Hi Amar,
NOTE: I'm on 3.2.0 and not 3.2.1 at the moment but I can switch to 3.2.1 if needed. My Delta Lake and Scala versions are the same.
The code I'm using the recreate this issue is at the bottom for reference.
I'm trying to recreate your issue but I'm actually running into a different error when trying to recreate it. Here is the error I'm getting:
"org.apache.spark.sql.AnalysisException: Attempting to change metadata when 'dataChange' option is set to false during Create a Delta table"
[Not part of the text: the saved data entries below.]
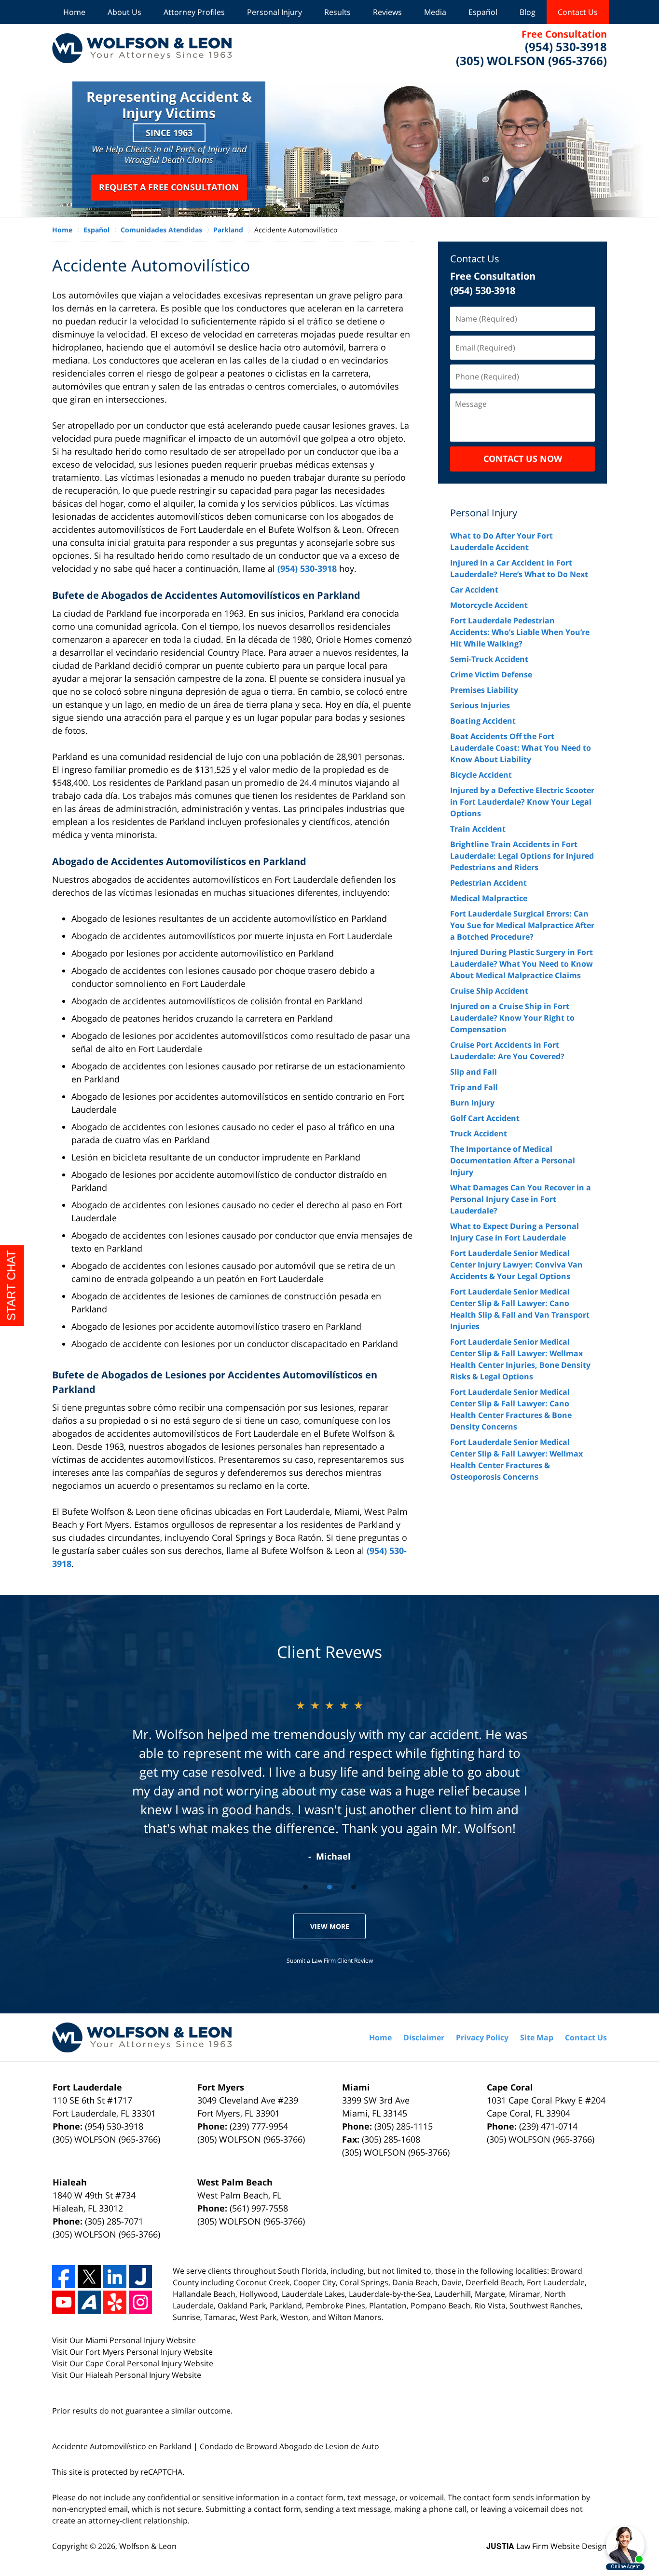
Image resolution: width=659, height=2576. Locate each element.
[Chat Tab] (329, 1288)
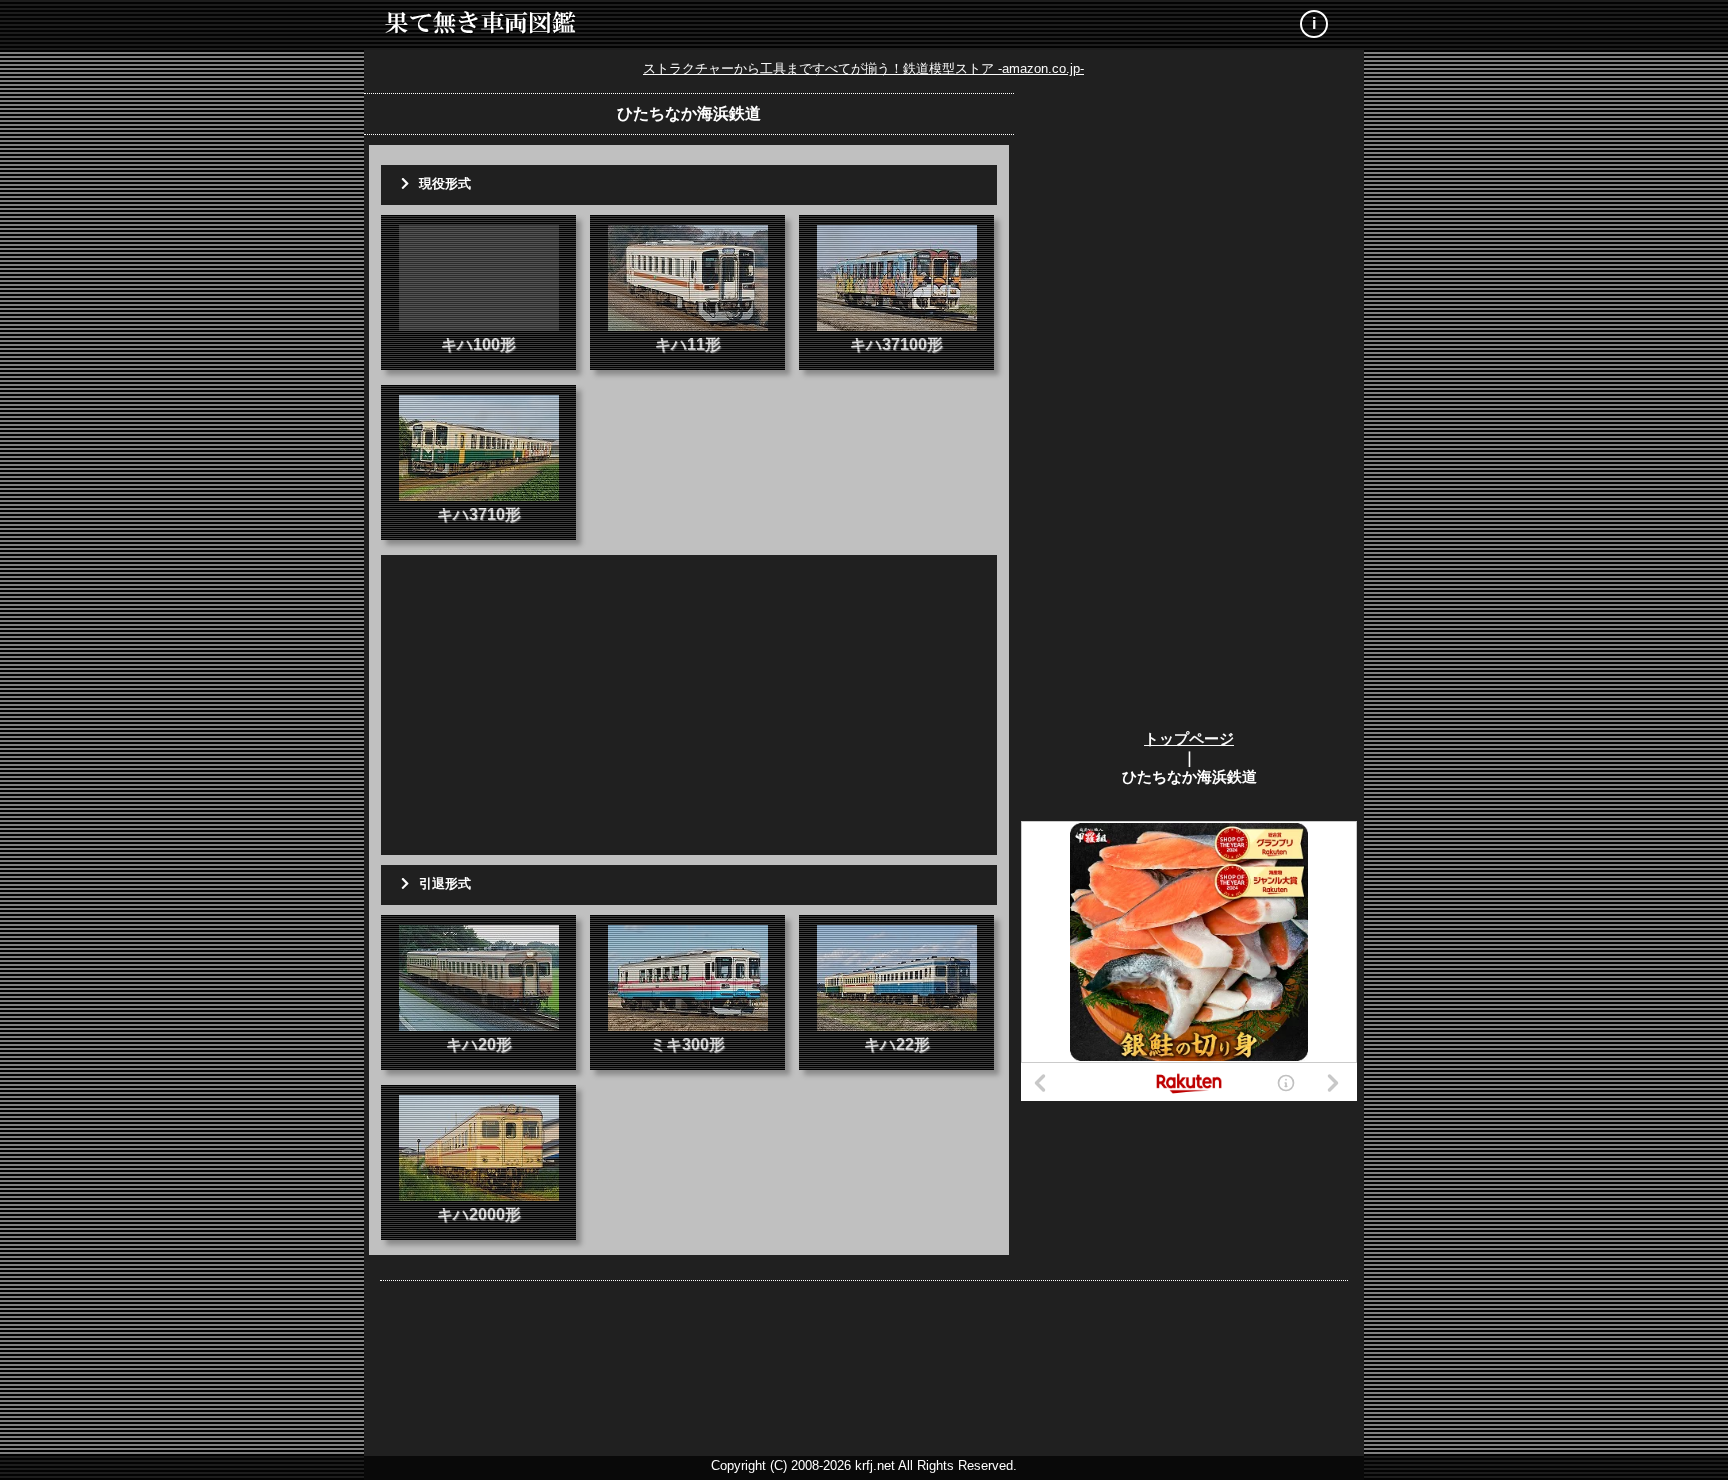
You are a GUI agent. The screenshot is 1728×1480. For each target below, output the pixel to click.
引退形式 (445, 883)
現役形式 (445, 183)
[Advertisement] (689, 705)
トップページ (1189, 738)
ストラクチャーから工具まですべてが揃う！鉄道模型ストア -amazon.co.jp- (863, 68)
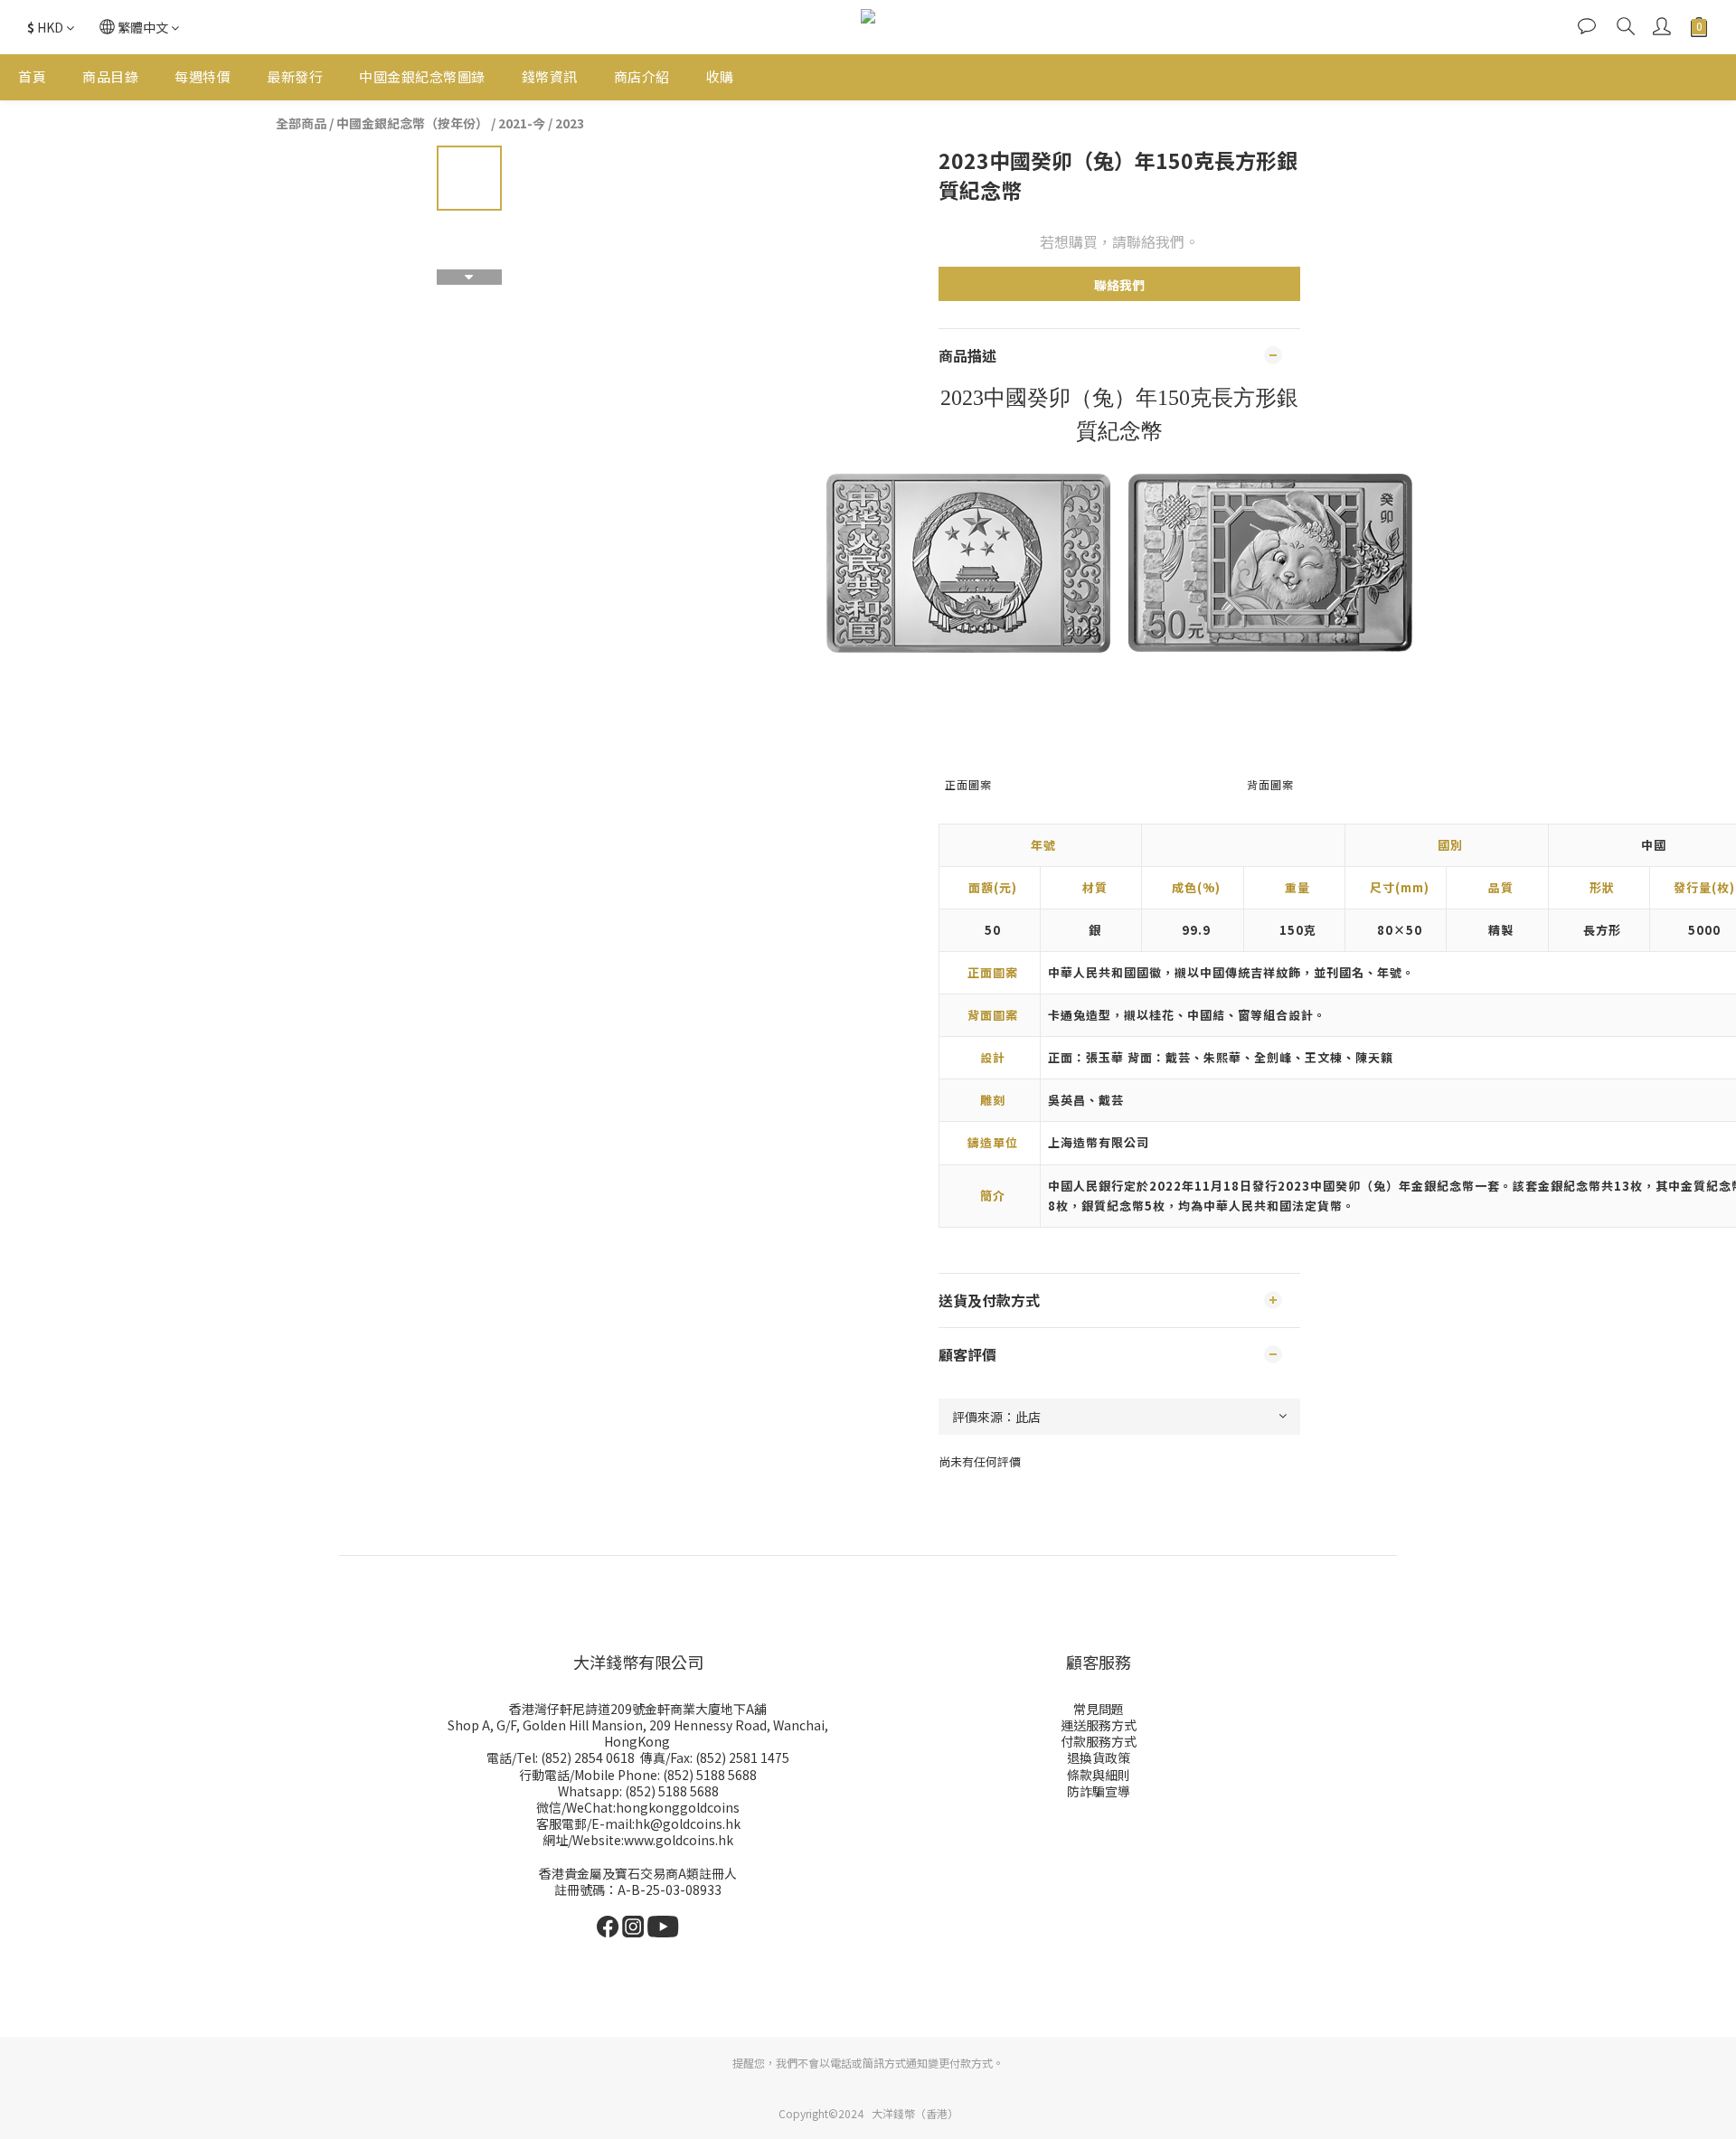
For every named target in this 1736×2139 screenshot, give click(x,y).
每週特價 (203, 76)
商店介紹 (642, 76)
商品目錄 (110, 76)
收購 (720, 76)
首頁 (32, 76)
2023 (569, 123)
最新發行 (295, 76)
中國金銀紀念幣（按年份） (412, 123)
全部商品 (301, 123)
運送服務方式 (1099, 1725)
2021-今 (521, 123)
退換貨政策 (1098, 1757)
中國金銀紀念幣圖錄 (422, 76)
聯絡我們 (1119, 285)
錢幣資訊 (550, 76)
This indicates that it is trying to create a delta table instead of updating the one that's exists and updating the current table is what you should do. I noticed in your code you are using hdfsLocationInner instead of hdfsLocation when updating the table. You should change the Delta Lake table as a whole and use theLocation. Here are two articles on the subject of using replaceWhere to change values on a Delta Lake table. Both access the table as a whole and the second is specific to partitions which I think is what you are doing.
Could you try the following statement and see if you get the expected result? It solved the issue for me in the simple case I built. I believe you can also remove the dataChange option if you like.
df.repartition(numberOfPartitions).write.option("dataChange", "false").format("delta").mode("overwrite").option("replaceWhere", partition).save(hdfsLocation)
If this doesn't solve your issue. Please let me know. Thanks!
John
The code I'm using to recreate the issue:
val columns = Seq("language","users_count")
val data = Seq(("Java", "20000"), ("Python", "100000"), ("Scala", "3000"))
val rdd = spark.sparkContext.parallelize(data)
val dfFromRDD1 = rdd.toDF("language","users_count")
dfFromRDD1.printSchema()
val theLocation = "/my/delta/path"
val theLocationInner = "/my/delta/path/language=Scala"
dfFromRDD1.write.format("delta").mode("overwrite").option("overwriteSchema", "true").partitionBy("language")save(theLocation)
val partition = "language = 'Scala'"
val numberOfPartitions = 1
val df = spark.read.format("delta").load(theLocation).where(partition)
df.repartition(numberOfPartitions).write.option("dataChange", "false").format("delta").mode("overwrite").option("replaceWhere", partition).save(theLocationInner)